The project aims to clarify the role of CD33, a protein on white blood cells in the brain called microglia, which bind sugars.
“To use a very simple metaphor, microglia are like the janitorial staff of the brain. Among the many important things they do, they help prevent accumulation of unwanted material, such as proteins. They play a role in pathogenesis of Alzheimer’s disease. Accumulation of amyloid-beta, in particular, can lead to the formation of neurodegenerative plaques in the brain. This is one of the reasons microglia are increasingly being viewed as important in preventing this accumulation under healthy conditions” says Macauley.
Studies have shown that two different versions of CD33 are found in the human population. In previous studies, individuals who have a version of CD33 that does not bind its sugars was shown to be highly correlative with protection from Alzheimer’s disease.
Using a mouse model, Macauley and his team are looking at the cause-effect relationship between the different versions of CD33 and microglia’s ability to dispose of cellular debris. Macauley explains that once these proteins aggregate, there appears to be no turning back. This type of plaque (aggregated proteins) has been found in all people who develop Alzheimer’s disease. This key trigger eventually leads to the devastating loss of brain function.

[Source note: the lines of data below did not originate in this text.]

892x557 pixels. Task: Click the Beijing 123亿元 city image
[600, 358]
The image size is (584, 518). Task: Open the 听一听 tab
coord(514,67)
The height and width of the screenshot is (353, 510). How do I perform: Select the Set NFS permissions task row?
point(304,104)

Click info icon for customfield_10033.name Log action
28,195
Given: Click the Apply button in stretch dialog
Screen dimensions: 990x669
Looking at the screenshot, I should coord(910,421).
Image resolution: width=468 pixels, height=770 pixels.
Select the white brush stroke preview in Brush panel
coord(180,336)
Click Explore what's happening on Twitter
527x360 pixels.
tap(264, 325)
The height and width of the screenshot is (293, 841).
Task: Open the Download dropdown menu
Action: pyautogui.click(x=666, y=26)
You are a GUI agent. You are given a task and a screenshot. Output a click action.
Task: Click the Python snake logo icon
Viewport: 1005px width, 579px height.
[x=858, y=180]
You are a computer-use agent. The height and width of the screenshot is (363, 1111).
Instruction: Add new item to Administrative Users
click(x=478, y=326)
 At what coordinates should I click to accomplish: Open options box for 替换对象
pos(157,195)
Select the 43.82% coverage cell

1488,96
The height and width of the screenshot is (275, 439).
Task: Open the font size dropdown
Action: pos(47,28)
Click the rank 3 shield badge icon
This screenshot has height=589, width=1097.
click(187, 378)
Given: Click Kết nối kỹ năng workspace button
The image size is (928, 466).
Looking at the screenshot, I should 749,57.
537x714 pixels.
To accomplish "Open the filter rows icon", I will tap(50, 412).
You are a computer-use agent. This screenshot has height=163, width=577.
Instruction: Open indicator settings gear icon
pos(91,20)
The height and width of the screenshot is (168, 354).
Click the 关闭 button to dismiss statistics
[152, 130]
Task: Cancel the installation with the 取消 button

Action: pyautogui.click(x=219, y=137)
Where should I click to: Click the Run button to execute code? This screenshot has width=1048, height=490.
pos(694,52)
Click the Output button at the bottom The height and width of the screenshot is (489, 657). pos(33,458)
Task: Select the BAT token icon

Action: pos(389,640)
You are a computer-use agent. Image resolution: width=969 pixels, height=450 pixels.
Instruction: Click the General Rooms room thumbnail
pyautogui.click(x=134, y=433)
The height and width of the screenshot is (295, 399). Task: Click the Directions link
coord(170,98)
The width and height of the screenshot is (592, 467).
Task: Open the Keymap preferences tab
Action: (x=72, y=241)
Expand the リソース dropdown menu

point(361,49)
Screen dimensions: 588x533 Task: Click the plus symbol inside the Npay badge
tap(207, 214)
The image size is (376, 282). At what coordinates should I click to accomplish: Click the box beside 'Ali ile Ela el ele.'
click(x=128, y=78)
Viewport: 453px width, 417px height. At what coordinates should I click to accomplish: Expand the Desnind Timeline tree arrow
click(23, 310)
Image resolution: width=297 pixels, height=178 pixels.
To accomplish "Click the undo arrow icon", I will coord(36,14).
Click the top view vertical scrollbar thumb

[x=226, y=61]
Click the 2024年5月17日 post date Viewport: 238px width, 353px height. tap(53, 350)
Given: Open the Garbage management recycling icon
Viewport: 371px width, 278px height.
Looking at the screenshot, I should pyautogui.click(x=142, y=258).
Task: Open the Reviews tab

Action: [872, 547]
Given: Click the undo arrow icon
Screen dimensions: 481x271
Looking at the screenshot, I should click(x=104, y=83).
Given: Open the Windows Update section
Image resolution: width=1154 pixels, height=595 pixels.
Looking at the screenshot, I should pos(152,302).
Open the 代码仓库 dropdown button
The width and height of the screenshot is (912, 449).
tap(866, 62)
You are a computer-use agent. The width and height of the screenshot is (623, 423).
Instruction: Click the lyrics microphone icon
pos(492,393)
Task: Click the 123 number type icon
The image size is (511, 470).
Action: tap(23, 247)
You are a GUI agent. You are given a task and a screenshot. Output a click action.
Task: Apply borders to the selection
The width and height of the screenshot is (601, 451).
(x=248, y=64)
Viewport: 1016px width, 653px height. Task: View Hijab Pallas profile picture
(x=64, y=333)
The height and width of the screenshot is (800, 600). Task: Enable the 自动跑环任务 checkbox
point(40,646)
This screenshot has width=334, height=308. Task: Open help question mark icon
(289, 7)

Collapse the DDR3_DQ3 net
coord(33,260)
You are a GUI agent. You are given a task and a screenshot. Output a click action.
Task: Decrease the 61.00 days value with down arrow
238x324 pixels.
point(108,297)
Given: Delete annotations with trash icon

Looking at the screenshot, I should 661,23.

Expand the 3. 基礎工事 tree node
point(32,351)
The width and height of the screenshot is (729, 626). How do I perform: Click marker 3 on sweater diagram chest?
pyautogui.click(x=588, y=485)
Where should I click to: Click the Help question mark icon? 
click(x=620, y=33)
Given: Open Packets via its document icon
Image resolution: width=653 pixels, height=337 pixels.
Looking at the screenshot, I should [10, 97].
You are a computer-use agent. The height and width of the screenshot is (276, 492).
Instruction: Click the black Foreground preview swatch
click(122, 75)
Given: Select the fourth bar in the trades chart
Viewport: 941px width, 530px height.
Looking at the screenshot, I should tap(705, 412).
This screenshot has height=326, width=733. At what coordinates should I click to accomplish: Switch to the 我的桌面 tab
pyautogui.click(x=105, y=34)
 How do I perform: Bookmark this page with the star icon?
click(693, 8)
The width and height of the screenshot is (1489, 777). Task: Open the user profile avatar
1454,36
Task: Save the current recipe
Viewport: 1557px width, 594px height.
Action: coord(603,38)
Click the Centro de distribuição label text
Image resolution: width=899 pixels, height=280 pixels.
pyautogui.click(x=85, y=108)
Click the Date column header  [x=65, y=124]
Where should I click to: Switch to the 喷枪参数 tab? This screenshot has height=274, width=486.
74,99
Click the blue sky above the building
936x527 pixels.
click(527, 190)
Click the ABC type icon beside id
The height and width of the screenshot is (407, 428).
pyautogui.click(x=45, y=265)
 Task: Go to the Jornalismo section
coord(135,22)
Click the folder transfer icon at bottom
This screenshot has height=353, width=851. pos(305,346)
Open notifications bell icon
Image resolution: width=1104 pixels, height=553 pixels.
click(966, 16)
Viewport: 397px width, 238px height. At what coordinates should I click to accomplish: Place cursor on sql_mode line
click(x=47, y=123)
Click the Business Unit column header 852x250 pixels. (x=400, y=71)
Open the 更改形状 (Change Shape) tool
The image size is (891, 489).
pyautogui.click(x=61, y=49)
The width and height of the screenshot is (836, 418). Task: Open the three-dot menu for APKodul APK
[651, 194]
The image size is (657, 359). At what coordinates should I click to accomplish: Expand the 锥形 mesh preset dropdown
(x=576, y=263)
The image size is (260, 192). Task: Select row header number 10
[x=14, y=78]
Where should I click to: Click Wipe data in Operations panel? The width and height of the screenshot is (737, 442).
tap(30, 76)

“Current studies point to need to prevent the accumulation of plaques in the first place. That is why it is so important we understand how CD33 regulates the process of plaque accumulation,” he adds.The Alzheimer Society of Canada reports that 747,000 Canadians are living with Alzheimer’s or another dementia. By 2031, that number it is estimated that 1.4 million Canadians will suffer from Alzheimer’s or another dementia. Women are disproportionately affected, representing 72% of cases.
Macauley, who trained as an immunologist during his postdoctoral studies, believes that his laboratories interdisciplinary approach to research provides a unique opportunity to tackle an issue that is central to human health. His ultimate goal is to perform research that will impact people’s lives. He hopes his research will lead to tangible benefits for people at home and worldwide.